Para terminar de arreglarlo, se llevan a matar sin que ninguno pueda imponer su criterio sobre el otro. Ambos cuentan con el 50% de las acciones.

El club, hipotecado

La afición no entiende que la mayor parte de los ingresos del club se vaya en pagar los intereses del préstamo que Tom y Jerry solicitaron para comprar esas mismas acciones.

Ni los hinchas ni este periodista han estudiado en Harvard o en Oxford, y por eso no sabemos que el capitalismo funciona así, y al que no le guste que se vaya a ninguna parte.

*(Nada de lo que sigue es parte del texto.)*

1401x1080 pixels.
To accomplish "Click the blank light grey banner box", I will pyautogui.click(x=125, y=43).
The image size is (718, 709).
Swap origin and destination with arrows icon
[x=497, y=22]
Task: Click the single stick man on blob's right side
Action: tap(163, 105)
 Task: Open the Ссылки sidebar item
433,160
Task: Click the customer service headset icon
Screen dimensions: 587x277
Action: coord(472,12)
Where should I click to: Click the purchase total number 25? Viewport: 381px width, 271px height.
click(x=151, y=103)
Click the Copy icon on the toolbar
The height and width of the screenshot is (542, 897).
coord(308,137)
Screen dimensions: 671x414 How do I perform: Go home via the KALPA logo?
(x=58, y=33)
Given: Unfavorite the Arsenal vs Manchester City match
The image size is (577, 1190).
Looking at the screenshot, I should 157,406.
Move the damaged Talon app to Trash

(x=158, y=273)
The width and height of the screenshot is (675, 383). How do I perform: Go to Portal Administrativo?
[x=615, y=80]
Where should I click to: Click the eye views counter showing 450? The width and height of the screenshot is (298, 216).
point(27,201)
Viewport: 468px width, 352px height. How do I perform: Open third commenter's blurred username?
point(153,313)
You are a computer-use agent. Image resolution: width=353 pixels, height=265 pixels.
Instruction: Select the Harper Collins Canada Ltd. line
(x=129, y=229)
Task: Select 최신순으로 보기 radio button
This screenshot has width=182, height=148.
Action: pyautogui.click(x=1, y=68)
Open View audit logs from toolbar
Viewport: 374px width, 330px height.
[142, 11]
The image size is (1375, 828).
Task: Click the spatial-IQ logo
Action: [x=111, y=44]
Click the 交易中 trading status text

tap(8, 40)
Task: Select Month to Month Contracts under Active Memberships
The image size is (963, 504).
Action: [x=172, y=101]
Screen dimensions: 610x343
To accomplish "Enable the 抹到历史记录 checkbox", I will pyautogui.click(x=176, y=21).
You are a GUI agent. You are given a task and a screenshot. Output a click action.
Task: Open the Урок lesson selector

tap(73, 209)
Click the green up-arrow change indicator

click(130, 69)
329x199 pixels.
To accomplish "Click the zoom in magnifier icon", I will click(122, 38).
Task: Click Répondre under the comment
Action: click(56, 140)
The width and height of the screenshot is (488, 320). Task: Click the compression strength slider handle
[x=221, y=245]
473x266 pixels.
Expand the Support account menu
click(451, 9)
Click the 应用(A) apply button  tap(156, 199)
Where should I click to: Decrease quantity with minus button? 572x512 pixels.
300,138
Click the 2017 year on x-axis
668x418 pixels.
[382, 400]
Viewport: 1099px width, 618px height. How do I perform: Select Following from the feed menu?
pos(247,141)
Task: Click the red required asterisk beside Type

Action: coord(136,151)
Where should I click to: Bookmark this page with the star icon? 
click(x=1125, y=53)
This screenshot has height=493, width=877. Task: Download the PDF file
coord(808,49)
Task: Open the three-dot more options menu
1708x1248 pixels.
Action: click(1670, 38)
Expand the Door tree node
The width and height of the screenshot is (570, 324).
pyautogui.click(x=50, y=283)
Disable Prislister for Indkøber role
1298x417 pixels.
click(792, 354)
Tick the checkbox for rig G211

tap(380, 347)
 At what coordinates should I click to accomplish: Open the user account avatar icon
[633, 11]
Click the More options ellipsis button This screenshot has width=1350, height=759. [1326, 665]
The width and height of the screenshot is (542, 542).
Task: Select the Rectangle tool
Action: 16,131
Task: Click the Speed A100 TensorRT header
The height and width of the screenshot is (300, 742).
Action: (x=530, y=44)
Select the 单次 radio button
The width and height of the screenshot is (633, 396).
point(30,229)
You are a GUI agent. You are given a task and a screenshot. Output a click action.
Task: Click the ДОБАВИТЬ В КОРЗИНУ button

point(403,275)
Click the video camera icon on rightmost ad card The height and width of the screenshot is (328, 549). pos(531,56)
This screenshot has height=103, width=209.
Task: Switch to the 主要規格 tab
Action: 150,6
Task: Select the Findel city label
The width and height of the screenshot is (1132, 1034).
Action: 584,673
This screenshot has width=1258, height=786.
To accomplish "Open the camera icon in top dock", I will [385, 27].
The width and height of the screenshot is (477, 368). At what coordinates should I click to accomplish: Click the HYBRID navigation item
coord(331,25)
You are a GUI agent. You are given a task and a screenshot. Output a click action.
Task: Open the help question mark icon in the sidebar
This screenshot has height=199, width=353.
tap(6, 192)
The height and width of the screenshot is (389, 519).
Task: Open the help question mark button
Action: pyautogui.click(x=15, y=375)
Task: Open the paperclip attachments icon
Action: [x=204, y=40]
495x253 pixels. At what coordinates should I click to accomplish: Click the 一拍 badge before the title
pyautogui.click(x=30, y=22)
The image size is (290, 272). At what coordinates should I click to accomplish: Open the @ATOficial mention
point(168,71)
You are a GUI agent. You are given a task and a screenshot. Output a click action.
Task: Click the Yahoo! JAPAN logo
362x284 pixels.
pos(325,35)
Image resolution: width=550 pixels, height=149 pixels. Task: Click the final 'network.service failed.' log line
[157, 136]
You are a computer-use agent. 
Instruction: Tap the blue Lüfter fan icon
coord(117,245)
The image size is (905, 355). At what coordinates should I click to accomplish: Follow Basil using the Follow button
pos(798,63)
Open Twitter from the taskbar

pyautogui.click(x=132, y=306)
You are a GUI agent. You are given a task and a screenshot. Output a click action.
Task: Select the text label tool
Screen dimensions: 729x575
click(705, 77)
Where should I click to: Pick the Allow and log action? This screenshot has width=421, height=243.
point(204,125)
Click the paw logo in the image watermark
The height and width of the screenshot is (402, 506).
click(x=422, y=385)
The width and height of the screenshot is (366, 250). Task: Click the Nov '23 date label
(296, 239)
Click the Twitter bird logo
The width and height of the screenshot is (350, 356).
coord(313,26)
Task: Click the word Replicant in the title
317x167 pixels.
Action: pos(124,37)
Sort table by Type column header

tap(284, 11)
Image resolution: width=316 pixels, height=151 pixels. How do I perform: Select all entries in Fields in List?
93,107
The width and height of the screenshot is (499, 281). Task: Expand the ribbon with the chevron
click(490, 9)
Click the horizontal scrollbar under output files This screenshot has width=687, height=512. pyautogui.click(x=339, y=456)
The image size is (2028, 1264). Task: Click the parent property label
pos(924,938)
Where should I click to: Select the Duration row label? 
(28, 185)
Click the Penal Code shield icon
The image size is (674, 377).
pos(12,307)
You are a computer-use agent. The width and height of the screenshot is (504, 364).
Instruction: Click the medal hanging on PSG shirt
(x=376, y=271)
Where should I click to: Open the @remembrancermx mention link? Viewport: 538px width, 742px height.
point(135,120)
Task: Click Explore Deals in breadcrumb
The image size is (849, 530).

La Premier es desde hace años la Liga de fútbol de más proyección internacional y crea un efecto irresistible en los millonarios de medio planeta. La mitad de los equipos cuenta con propietarios extranjeros y no todos son tan espléndidos con su dinero como el ruso Abramovich en el Chelsea.

En la NBA, si quieres comprar un equipo, te revisan hasta las notas del colegio, como está ocurriendo ahora con el intento de compra de los New Jersey Nets. En la Premier, hay barra libre.

El último en unirse a la fiesta ha sido un empresario de Hong Kong, que desde luego ha prometido a los seguidores del Birmingham que se avecinan tiempos gloriosos.

Que se lo digan a la afición del Portsmouth. Su nuevo dueño es un jeque saudí que ha dicho a la prensa de su país que la compra fue sólo una inversión y que en un año quizá vuelvan a vender el equipo para obtener beneficios. La globalización tiene razones que los aficionados al fútbol no entienden. Con razón.